EXERCISE OBJECTIVE ▸
Each record must be reproduced exactly as it is shown.

PROVIDED MATERIAL ▸

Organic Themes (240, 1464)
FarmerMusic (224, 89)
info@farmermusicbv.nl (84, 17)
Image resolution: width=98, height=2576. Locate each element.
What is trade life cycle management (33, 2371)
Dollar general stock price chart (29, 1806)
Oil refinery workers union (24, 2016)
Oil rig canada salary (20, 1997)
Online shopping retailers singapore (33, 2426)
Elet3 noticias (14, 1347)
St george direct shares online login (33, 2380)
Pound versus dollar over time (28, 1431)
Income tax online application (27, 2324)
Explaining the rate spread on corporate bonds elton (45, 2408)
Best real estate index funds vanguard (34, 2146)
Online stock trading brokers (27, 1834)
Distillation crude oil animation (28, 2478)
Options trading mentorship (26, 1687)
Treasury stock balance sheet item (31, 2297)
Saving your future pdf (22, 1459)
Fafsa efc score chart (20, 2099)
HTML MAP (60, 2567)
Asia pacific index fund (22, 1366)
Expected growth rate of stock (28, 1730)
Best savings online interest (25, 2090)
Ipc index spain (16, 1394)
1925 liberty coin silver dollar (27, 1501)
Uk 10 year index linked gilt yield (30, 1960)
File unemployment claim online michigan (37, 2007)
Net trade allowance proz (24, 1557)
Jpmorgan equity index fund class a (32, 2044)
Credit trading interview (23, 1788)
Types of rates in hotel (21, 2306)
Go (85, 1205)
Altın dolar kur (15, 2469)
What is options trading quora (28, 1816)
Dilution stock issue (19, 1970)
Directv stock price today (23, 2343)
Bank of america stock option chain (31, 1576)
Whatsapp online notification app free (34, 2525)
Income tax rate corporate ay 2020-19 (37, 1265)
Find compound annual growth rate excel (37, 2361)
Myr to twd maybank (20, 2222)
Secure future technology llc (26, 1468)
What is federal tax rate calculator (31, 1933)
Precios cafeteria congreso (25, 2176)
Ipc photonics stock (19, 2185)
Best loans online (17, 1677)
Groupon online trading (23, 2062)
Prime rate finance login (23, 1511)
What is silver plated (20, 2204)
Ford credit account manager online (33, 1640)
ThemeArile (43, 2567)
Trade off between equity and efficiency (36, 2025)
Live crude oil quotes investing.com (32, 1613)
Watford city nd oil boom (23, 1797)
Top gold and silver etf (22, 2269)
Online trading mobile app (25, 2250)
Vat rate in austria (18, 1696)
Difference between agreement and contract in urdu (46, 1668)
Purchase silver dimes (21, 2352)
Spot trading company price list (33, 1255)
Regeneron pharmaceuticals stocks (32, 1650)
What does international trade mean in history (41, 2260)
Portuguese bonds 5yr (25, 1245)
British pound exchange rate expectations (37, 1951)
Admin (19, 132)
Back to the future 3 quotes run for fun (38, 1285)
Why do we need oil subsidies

REPLY TO THE TASK ▸
Organic Themes (240, 1464)
FarmerMusic (224, 89)
info@farmermusicbv.nl (84, 17)
Image resolution: width=98, height=2576. Locate each element.
What is trade life cycle management (33, 2371)
Dollar general stock price chart (29, 1806)
Oil refinery workers union (24, 2016)
Oil rig canada salary (20, 1997)
Online shopping retailers singapore (33, 2426)
Elet3 noticias (14, 1347)
St george direct shares online login (33, 2380)
Pound versus dollar over time (28, 1431)
Income tax online application (27, 2324)
Explaining the rate spread on corporate bonds elton (45, 2408)
Best real estate index funds vanguard (34, 2146)
Online stock trading brokers (27, 1834)
Distillation crude oil animation (28, 2478)
Options trading mentorship (26, 1687)
Treasury stock balance sheet item (31, 2297)
Saving your future pdf (22, 1459)
Fafsa efc score chart (20, 2099)
HTML MAP (60, 2567)
Asia pacific index fund (22, 1366)
Expected growth rate of stock (28, 1730)
Best savings online interest (25, 2090)
Ipc index spain (16, 1394)
1925 liberty coin silver dollar (27, 1501)
Uk 10 year index linked gilt yield (30, 1960)
File unemployment claim online michigan (37, 2007)
Net trade allowance proz (24, 1557)
Jpmorgan equity index fund class a (32, 2044)
Credit trading interview (23, 1788)
Types of rates in hotel (21, 2306)
Go (85, 1205)
Altın dolar kur (15, 2469)
What is options trading quora (28, 1816)
Dilution stock issue (19, 1970)
Directv stock price today (23, 2343)
Bank of america stock option chain (31, 1576)
Whatsapp online notification app free (34, 2525)
Income tax rate corporate ay 2020-19 (37, 1265)
Find compound annual growth rate excel (37, 2361)
Myr to twd maybank (20, 2222)
Secure future technology llc (26, 1468)
What is federal tax rate calculator (31, 1933)
Precios cafeteria congreso (25, 2176)
Ipc photonics stock (19, 2185)
Best loans online (17, 1677)
Groupon online trading (23, 2062)
Prime rate finance login (23, 1511)
What is silver plated (20, 2204)
Ford credit account manager online (33, 1640)
ThemeArile (43, 2567)
Trade off between equity and efficiency (36, 2025)
Live crude oil quotes investing.com (32, 1613)
Watford city nd oil boom (23, 1797)
Top gold and silver etf (22, 2269)
Online trading mobile app (25, 2250)
Vat rate in austria (18, 1696)
Difference between agreement and contract in urdu (46, 1668)
Purchase silver dimes (21, 2352)
Spot trading company price list (33, 1255)
Regeneron pharmaceuticals stocks (32, 1650)
What does international trade mean in history (41, 2260)
Portuguese bonds 5yr (25, 1245)
British pound exchange rate expectations (37, 1951)
Admin (19, 132)
Back to the future 3 quotes run for fun (38, 1285)
Why do we need oil subsidies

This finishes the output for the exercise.